Queensland Heritage Register
- Official name: St Andrew's Presbyterian Church (former)
- Type: State heritage (built)
- Designated: 21 October 1992
- Reference no.: 600785
- Significant period: 1880s–1890s (historical) 1890s–1920s (fabric)
- Significant components: Stained glass window/s, church, pipe organ, memorial/monument, furniture/fittings

= St Andrew's Presbyterian Church, Rockhampton =

St Andrew's Presbyterian Church is a heritage-listed former Presbyterian church at 280 Bolsover Street, in the central business district of Rockhampton, Rockhampton Region, Queensland, Australia. The former church was designed by Voller & Graham in the Gothic Revival style and built from 1893 to 1926. The former church was added to the Queensland Heritage Register on 21 October 1992.

In October 2002 the former church was closed on the basis of concerns around the structural integrity of the building. The congregation relocated to the site of the former Rockhampton cinema building, and became known as the Rockhampton Presbyterian Church. The former church building was sold and has since been renovated as The Church Events Venue.
■ ■ ■ ■ ■ ■ ■
Exercise requirements: According to the St Andrew's Presbyterian Church entry, why was the church closed in October 2002? Answer using only the information in the text.

Data for review:
■ ■ ■ ■ ■ ■ ■
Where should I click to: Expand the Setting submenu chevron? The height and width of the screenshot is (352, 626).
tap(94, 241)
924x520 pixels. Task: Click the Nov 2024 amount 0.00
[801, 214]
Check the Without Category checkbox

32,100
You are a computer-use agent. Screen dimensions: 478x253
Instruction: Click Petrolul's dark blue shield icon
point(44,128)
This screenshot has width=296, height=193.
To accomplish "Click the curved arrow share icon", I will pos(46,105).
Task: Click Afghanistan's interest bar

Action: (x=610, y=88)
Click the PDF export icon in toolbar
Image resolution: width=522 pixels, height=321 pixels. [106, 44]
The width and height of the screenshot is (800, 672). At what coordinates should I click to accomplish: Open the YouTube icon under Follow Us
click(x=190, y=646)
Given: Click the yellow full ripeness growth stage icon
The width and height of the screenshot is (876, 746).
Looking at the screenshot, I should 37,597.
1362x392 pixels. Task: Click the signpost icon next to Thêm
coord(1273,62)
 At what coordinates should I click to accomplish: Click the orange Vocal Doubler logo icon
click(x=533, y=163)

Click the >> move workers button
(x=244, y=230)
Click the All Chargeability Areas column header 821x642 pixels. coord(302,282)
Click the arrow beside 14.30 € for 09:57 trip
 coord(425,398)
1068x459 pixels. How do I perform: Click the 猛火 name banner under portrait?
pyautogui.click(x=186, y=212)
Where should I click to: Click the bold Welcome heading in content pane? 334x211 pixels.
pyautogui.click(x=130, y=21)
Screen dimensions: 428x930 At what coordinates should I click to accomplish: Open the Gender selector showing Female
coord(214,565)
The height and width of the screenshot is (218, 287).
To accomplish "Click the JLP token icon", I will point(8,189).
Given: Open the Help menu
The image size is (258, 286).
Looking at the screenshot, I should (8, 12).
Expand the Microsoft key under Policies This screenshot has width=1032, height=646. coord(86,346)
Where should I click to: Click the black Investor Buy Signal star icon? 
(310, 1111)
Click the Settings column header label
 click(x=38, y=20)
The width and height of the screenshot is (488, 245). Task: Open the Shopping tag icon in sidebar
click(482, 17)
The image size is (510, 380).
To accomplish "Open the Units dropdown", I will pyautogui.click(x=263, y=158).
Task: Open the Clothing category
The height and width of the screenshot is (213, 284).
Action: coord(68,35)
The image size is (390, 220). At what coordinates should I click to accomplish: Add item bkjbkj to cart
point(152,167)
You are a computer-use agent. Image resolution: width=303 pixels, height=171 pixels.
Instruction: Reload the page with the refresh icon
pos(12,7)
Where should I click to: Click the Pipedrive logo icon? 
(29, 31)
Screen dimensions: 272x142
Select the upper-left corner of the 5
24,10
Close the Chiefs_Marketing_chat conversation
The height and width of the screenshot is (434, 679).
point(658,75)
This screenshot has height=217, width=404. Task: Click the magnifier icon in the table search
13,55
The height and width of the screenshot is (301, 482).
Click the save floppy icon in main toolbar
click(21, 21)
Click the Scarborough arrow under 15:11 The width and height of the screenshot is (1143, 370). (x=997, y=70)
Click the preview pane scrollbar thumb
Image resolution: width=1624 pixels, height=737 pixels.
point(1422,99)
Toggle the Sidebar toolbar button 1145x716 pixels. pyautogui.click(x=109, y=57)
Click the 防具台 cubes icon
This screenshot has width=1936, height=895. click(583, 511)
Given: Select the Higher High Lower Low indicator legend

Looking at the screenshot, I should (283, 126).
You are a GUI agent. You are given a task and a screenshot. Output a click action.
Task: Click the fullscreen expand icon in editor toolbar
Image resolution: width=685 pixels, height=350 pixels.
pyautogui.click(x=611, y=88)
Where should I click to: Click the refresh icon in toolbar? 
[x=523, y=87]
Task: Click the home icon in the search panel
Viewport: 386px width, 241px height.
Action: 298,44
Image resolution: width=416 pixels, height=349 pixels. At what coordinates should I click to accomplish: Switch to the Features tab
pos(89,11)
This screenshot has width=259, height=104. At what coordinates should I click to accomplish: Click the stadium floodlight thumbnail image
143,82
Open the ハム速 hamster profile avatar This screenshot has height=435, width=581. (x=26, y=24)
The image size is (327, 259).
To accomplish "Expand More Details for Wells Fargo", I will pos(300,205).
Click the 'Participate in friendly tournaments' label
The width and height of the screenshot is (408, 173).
■ ■ ■ ■ ■ ■ ■
Answer box: It was closed because of concerns about the structural integrity of the building.